Ahora, en estos tiempos de incertidumbre, valoramos más la vitalidad del quehacer universitario. Sobre todo, como el lugar en donde un grupo humano convive al interior de un ecosistema definido. El espacio en donde dictamos clases, nos sumergimos en la investigación, tomamos café con algún colega, compartiendo diversas preocupaciones y conversamos con los discípulos sobre distintos temas, desde académicos hasta existenciales. También, donde está la biblioteca, a donde vamos a husmear, por enésima vez, las estanterías en busca de algún texto siempre útil. En suma, el espacio donde un país se piensa a sí mismo.
La vida universitaria se ejerce en un territorio preciso. Conviven diversas historias humanas, atravesadas por el interés de llegar a comprender lo general y lo específico. De ahí que requiera de tacto, de vista, de inflexión de voz y, sobre todo, de la certeza que se está ante un congénere y no frente a una imagen indefinida sobre un fondo oscuro e incierto.
El modo como hemos procedido para mitigar los efectos de la emergencia sanitaria global ha permitido la continuidad de la educación en su dimensión instructiva. El necesario e inevitable “principio de realidad”, nos obliga a buscar soluciones concretas ante situaciones apremiantes. Pero esta virtualidad de la experiencia universitaria se realiza en un “no-lugar”, en palabras del antropólogo Marc Augé. Es decir, en una autopista informática de transitorias fugacidades.
Marc Augé consideraba que en el “no-lugar” es difícil interiorizar el sentido de pertenencia, porque nos hallamos permanentemente de paso, experimentando relaciones en gran medida aleatorias y circunstanciales. En las palabras del intelectual francés, esta situación era un atributo de la “sobremodernidad”, caracterizada por la ausencia del contacto humano territorializado e incapaz de hacernos sentir parte de algo o de alguien.
Como suele pasar cuando nos encontramos en medio de un proceso, todavía no podemos deducir qué efectos tendrá la experiencia del “no lugar” virtual en la vida universitaria. Quizás, de prolongarse más tiempo este estado de cosas, una parte importante de los vínculos ético-afectivos que mantienen unido a un claustro, podrían deteriorarse en función de la eficacia de la transmisión de información y de datos.
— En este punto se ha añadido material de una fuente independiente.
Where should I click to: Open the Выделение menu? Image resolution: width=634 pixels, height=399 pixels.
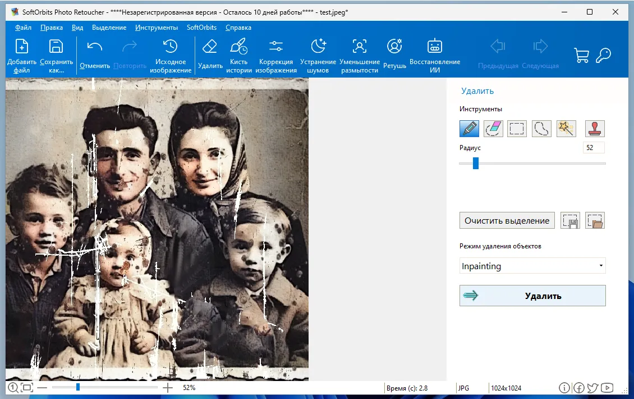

Es obvio que aprenderemos nuevas cosas, los humanos lo hacemos desde hace miles de años. Pero también es evidente que, en esta situación, podríamos olvidar otras. Sólo esperemos que la vida universitaria, que es mucho más amplia y rica que la instrucción profesional, persista por el bien de la comunidad de maestros y estudiantes, la que produce el pensar complejo de una sociedad y las soluciones técnico aplicadas que ella precisa.